Орлов слушал и не мог оторвать своего внимания от этой песни. Она забиралась в голову, леденила душу, переворачивала мозги, заставляя учащенно биться немолодое раненое сердце, и вдруг он поймал себя на том, что поет вместе с остальными. Он стоял, смотрел по сторонам, слышал потрясающий хор и сам был его участником, был одним из этих посаженных, закрытых в подвалах и на стадионе, но поющих людей. Он был одним из них и теперь не представлял себя без этой песни, которая мощным облаком нависла над городом. То был глас народа, вопль арестованного города, крик души тысяч горожан, объединенных мощным порывом. И казалось, если бы песня вовремя не закончилась – рухнули бы стены и перегородки, закрывавшие этих немножко арестованных людей под гнетом бессмертной мелодии. Но, у каждой песни есть свой конец. И сколько бы ни было куплетов, как бы ее ни пели, останется лишь память и отголосок эха в душе каждого из этих, таких разных, таких безумных людей, которые лишь на мгновение стали единым целым – мелодией, несколькими нотами, паузами и тишиной…

– Пожалуй, мы немного переборщили, – подумал Орлов, постепенно приходя в себя.

– Наверное, легче петь с сумасшедшим МЭРом, чем наводить порядок и спасать город, – возразил он самому себе. – Хотя, МЭР теперь нужен им. Он им просто необходим. Этот чертов МЭР с голосом Шаляпина…

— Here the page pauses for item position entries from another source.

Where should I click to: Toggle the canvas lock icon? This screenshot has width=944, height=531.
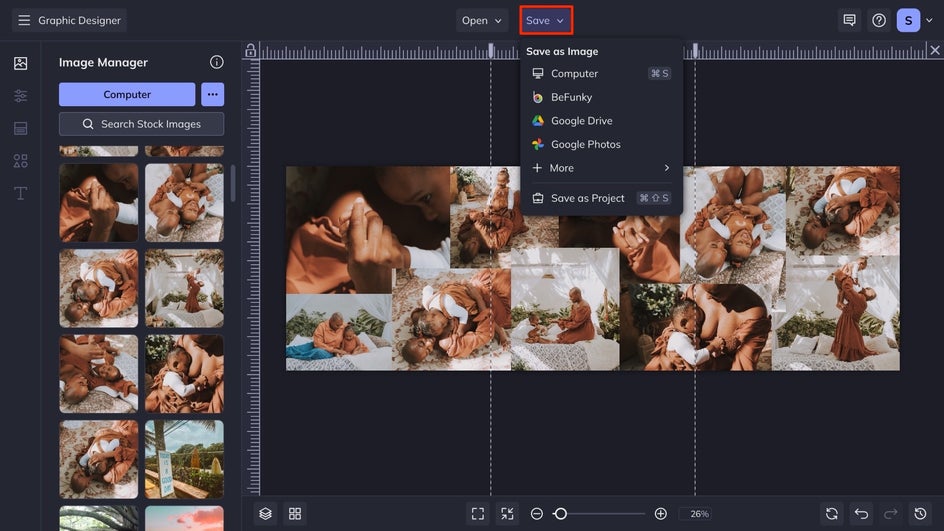point(250,51)
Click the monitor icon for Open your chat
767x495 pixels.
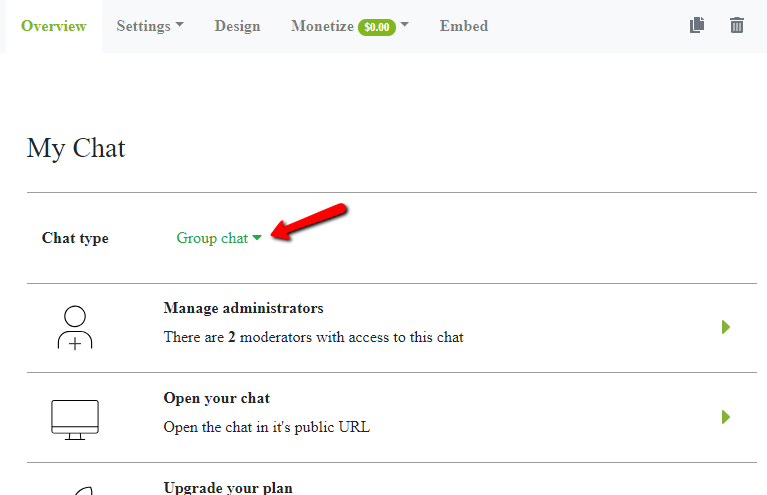click(x=75, y=418)
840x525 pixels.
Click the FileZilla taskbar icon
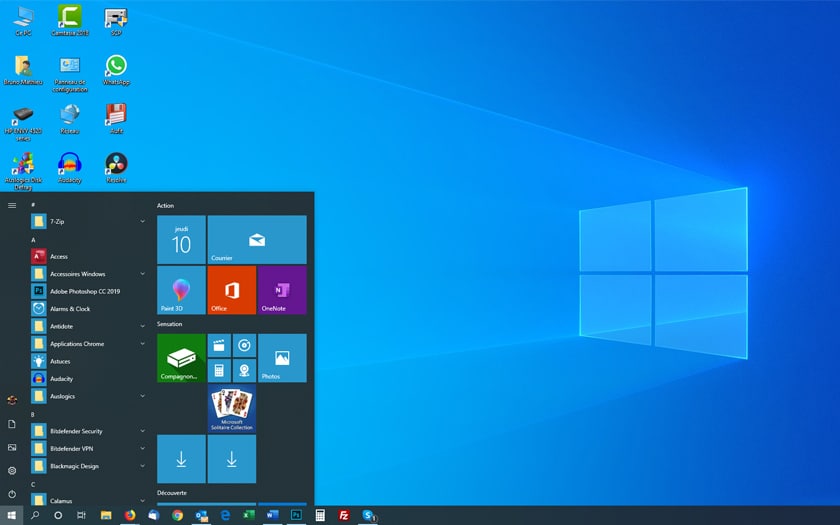point(344,515)
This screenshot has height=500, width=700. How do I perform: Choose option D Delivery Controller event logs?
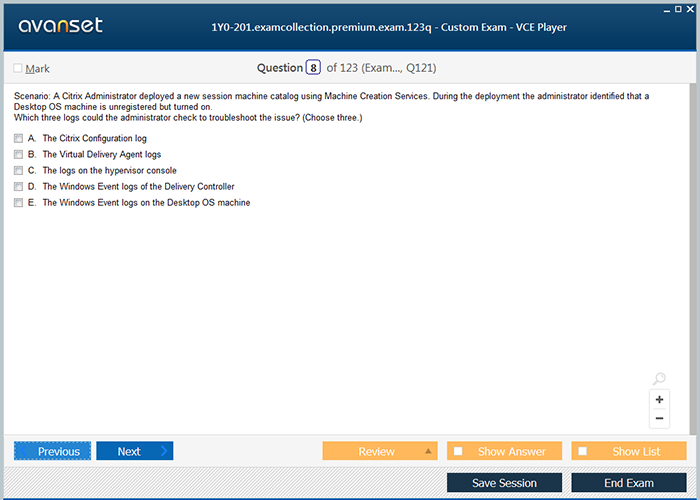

И уже совсем поздно, когда все разошлись и только сгоревшие автомобили на центральной площади напоминали о произошедшем, случилось еще одно незначительное событие. Событием и не назовешь, никто не узнал об этом и не услышал, но все же. На площадь вышла молодая женщина. Она поставила свечку в стеклянной баночке на булыжной мостовой, а рядом положила цветок. Зажгла эту свечку. Потом достала из футляра скрипку и заиграла. Город спал, спал стадион и подвалы, больница под наркозом смотрела беспокойные сны. А она все играла и играла. Эта музыка неслась куда-то высоко-высоко, к звездам, растворяясь в тишине ночного городка, который ничего не слышал. Хотя, может быть где-то в это позднее время рука художника водила кистью по полотну, а другая рука ласкала младенца или любимую, в чьих-то беспокойных головах рождались стихи или гениальные формулы счастья и долголетия. Кто-то уже начинал бредить не разрушением на улицах и площадях, а великой мечтой разбудить этот мир и встретить рассвет всем вместе и совсем по-другому.

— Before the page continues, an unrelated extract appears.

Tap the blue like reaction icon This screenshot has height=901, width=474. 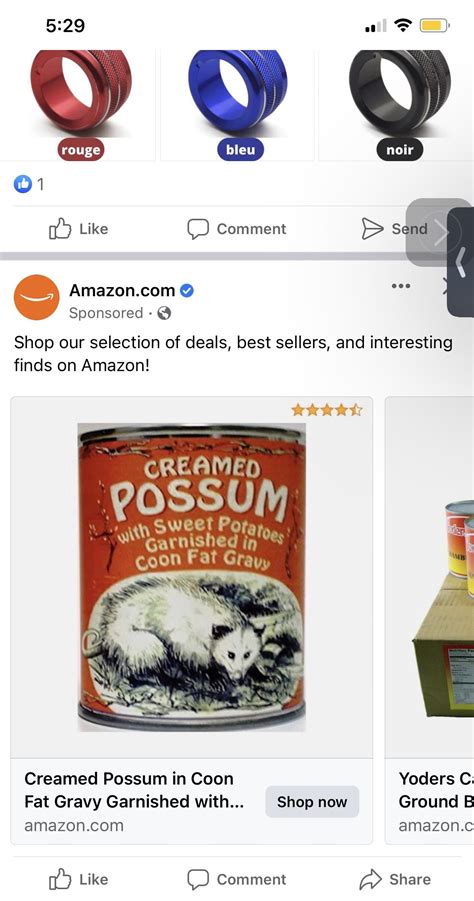click(22, 184)
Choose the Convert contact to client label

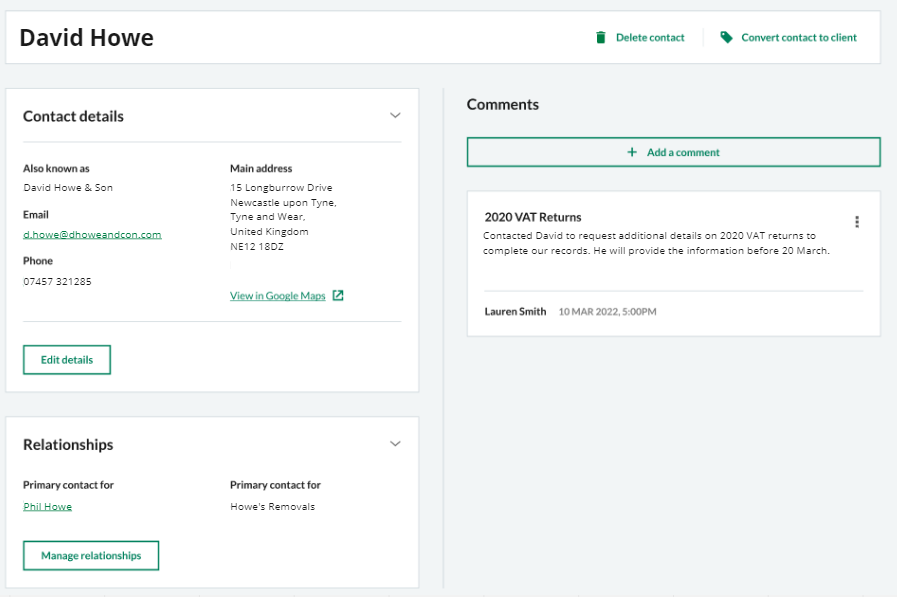click(x=799, y=38)
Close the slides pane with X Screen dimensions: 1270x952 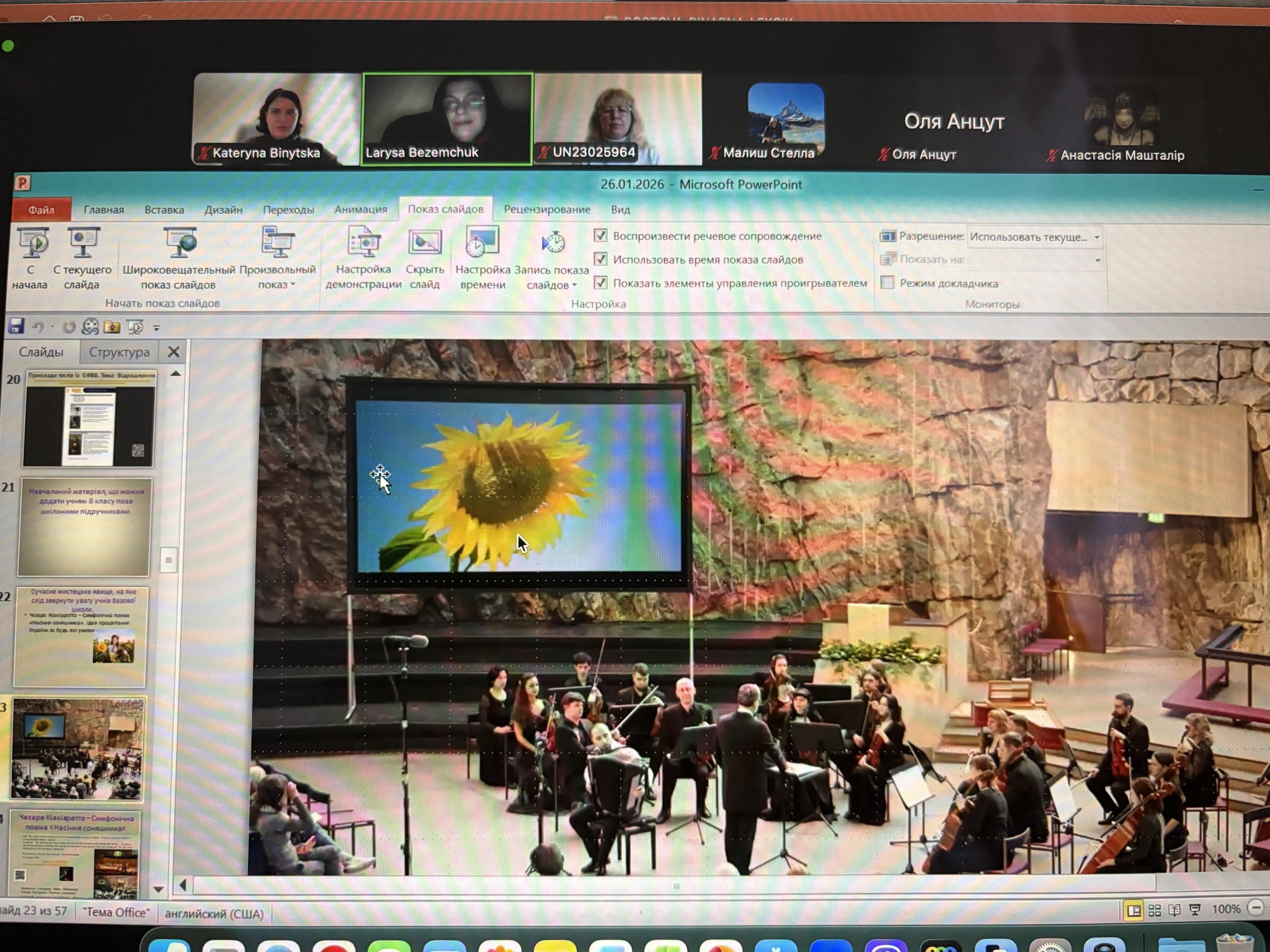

А на другой улице в это самое время раздался цокот конских копыт. Он приближался, и на площади появилась большая коричневая лошадь, может быть, не коричневая, а пегая или сероватая, с нелепыми пятнами на боках. Одно ухо ее было подернуто кверху, другое, как у собаки непонятной породы, загибалось вниз. Челюсти ее были приоткрыты, нижняя губа свисала, обнажая редкие зубы. Губа оттопыривалась и пришлепывала в такт ее звонких шагов. И только грива, как чудесное черное оперение, обрамляло ее длинную шею. И если не замечать реденький ободранный хвост и пестрые бока, только видеть эту черную копну, спускающуюся с головы к торсу, поневоле можно было залюбоваться. Грива совсем не вязалась с этой “красавицей”, ее как будто одолжили у другой лошади. Наверное, наша гостья выменяла ее у кого-то. Это неказистое нелепое существо с сильными ногами и гордой осанкой возникло ниоткуда. Лошадь уселась недалеко от скрипачки, больше не цокая по земле копытами и не разрушая тишину. Сидела и слушала. Женщина все играла и играла, а луна, освещая две фигурки, тоже слушала, устроившись на облаке поудобнее, словно боялась вздохнуть.

Глава 14

Утром Ивана Степановича разбудил громкий стук в дверь его кабинета. Он вскочил и, наскоро одевшись, открыл ее. На пороге стоял Орлов. Он поздоровался, прошелся по комнате и молча включил телевизор. На экране снова был МЭР. Он казался усталым, похудевшим, и только глаза его светились безумным огнем. МЭР говорил речь:

– … когда мы переплывали Одер, наши войска были изрядно потрепаны, но сила духа и боевой задор, близость скорой победы придавали нам силу и уверенность, которая тогда помогала… Как сейчас помню, я молодой генерал…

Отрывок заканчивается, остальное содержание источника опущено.